__REQUIREMENT__: Skip all lines in the entries below that come before the one containing "Click the horizontal scrollbar under the grid". Repeat that line and the rest exactly.

···

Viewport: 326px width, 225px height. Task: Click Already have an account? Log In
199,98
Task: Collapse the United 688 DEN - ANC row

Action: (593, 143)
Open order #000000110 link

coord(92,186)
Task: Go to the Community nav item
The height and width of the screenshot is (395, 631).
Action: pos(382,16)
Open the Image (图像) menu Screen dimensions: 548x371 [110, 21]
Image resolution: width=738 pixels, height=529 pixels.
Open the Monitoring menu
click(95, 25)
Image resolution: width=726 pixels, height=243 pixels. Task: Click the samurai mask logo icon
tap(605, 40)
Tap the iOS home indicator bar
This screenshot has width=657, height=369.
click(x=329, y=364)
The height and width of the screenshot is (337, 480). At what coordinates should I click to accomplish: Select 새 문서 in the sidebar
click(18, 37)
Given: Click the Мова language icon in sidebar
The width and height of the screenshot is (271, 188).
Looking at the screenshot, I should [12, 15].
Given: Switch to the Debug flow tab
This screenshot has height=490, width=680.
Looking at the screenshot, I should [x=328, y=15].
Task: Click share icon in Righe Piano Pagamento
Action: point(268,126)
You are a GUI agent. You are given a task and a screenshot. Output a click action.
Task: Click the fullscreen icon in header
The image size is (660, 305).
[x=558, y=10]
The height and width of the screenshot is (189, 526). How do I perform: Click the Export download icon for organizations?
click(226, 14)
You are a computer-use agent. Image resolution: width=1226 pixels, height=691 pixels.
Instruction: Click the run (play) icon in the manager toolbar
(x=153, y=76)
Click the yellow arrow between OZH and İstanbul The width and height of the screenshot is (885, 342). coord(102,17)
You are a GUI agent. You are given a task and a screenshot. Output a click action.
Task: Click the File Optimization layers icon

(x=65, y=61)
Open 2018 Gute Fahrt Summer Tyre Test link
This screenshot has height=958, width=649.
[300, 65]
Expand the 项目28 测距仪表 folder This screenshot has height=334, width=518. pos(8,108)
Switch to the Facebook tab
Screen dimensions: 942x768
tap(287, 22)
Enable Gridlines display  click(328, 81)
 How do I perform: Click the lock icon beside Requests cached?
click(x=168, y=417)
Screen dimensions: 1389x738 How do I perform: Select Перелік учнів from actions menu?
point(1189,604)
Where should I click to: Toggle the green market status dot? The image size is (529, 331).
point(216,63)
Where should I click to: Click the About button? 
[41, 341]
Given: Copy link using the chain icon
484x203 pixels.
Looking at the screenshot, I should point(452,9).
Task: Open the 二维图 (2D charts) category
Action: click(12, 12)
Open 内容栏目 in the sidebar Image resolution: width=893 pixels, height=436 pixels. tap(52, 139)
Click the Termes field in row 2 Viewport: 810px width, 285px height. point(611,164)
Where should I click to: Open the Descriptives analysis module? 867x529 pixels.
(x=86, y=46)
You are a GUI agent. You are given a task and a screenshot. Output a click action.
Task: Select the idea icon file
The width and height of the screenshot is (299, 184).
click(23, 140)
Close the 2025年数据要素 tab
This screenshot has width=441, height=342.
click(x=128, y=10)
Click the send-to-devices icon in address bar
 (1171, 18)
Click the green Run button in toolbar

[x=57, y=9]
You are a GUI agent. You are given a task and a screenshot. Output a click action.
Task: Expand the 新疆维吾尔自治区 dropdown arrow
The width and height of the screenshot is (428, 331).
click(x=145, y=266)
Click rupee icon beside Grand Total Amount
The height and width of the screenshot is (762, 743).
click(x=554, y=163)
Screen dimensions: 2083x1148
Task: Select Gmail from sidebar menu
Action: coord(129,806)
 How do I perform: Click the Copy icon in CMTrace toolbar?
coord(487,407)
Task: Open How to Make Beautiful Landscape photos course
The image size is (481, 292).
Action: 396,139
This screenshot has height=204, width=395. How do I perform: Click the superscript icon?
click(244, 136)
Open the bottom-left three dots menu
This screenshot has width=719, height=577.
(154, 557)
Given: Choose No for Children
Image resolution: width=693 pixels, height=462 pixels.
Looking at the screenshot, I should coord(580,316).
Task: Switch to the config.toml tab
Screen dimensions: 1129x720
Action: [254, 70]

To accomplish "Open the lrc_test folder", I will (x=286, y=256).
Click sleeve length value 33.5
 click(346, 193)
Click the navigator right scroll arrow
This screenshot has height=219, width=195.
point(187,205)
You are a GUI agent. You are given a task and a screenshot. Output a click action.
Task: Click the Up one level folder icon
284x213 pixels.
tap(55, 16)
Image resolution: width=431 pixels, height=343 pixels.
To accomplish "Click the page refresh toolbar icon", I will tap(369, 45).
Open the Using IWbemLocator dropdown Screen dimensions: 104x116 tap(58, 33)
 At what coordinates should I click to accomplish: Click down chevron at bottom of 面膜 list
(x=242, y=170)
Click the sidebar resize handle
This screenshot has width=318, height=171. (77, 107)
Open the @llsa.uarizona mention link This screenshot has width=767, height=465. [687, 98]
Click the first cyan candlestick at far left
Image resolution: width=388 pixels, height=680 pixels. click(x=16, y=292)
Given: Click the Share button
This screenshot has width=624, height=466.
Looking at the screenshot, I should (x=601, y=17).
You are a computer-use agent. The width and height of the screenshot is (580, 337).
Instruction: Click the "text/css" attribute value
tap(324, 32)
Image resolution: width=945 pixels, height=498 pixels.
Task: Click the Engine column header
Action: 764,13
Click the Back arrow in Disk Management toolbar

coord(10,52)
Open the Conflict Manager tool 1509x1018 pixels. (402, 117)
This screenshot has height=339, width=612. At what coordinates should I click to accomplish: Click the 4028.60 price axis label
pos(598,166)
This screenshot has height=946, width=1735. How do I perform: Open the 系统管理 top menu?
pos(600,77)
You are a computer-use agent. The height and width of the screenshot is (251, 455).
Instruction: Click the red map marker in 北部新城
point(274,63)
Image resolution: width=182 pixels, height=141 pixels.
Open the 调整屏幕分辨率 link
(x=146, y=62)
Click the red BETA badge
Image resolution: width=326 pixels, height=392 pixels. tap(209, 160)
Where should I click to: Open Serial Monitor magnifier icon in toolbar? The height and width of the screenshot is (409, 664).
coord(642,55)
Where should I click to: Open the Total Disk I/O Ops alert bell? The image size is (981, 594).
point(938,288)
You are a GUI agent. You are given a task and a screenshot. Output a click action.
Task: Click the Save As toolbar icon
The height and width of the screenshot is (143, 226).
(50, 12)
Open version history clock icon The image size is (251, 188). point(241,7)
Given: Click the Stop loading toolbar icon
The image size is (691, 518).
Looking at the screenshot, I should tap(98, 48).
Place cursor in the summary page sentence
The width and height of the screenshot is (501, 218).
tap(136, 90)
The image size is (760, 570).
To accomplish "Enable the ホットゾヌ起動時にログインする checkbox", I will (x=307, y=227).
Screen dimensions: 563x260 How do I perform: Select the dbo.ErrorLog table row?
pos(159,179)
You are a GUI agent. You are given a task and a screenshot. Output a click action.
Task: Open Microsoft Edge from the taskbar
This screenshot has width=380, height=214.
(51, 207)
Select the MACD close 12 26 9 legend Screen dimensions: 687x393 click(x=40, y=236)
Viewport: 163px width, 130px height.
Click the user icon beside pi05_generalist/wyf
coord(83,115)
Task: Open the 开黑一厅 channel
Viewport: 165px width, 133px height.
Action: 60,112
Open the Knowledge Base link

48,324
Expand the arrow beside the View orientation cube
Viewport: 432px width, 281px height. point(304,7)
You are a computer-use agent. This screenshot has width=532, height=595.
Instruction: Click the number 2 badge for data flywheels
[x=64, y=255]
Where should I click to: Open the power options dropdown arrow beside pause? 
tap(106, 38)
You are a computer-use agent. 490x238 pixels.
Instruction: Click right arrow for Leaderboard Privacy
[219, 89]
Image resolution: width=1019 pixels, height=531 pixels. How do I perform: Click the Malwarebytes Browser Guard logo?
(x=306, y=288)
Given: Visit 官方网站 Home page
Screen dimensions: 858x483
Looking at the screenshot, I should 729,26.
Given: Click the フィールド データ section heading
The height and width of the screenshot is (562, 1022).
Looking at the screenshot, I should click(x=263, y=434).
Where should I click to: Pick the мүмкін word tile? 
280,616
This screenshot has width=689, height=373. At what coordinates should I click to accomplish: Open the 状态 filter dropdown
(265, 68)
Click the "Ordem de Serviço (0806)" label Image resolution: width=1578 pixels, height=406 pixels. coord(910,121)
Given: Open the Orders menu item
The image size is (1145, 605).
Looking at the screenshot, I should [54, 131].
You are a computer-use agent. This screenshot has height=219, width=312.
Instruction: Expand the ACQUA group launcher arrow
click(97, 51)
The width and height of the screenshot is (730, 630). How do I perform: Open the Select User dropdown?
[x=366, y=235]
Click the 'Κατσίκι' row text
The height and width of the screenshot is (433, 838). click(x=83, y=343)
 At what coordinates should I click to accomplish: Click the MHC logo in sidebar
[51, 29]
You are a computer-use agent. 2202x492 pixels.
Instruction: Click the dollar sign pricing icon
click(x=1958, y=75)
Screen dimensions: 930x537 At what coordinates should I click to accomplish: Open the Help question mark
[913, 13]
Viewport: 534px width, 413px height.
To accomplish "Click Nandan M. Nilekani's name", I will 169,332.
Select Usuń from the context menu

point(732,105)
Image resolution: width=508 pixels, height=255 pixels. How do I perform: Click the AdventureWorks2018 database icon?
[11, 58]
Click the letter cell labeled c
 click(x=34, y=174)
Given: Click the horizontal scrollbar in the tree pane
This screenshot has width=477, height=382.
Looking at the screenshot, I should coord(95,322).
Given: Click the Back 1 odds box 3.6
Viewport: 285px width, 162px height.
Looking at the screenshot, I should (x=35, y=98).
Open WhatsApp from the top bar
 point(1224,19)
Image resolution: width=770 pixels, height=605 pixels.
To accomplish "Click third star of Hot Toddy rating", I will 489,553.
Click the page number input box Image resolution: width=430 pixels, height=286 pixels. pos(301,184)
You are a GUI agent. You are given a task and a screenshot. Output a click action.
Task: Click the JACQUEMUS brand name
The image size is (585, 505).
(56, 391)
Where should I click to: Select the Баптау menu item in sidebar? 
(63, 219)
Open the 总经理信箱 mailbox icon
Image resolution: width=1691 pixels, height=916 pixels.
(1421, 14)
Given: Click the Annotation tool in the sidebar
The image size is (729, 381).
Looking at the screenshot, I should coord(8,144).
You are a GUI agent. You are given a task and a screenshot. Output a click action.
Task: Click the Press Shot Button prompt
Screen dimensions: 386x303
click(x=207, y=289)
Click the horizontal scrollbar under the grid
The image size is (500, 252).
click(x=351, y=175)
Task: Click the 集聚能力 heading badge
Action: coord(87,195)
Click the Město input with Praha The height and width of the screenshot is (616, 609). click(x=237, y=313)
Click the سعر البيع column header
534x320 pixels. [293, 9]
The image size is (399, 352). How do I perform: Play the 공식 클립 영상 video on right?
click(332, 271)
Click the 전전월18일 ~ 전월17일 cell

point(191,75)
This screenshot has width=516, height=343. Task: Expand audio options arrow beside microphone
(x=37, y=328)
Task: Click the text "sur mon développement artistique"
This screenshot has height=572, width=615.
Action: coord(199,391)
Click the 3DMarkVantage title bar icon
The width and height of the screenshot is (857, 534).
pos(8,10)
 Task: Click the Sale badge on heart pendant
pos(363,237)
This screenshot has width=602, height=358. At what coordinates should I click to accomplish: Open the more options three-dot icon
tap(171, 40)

···

__OUTPUT BELOW__:
Click the horizontal scrollbar under the grid
The image size is (500, 252).
click(x=351, y=175)
Task: Click the 集聚能力 heading badge
Action: coord(87,195)
Click the Město input with Praha The height and width of the screenshot is (616, 609). click(x=237, y=313)
Click the سعر البيع column header
534x320 pixels. [293, 9]
The image size is (399, 352). How do I perform: Play the 공식 클립 영상 video on right?
click(332, 271)
Click the 전전월18일 ~ 전월17일 cell

point(191,75)
This screenshot has width=516, height=343. Task: Expand audio options arrow beside microphone
(x=37, y=328)
Task: Click the text "sur mon développement artistique"
This screenshot has height=572, width=615.
Action: coord(199,391)
Click the 3DMarkVantage title bar icon
The width and height of the screenshot is (857, 534).
pos(8,10)
 Task: Click the Sale badge on heart pendant
pos(363,237)
This screenshot has width=602, height=358. At what coordinates should I click to accomplish: Open the more options three-dot icon
tap(171, 40)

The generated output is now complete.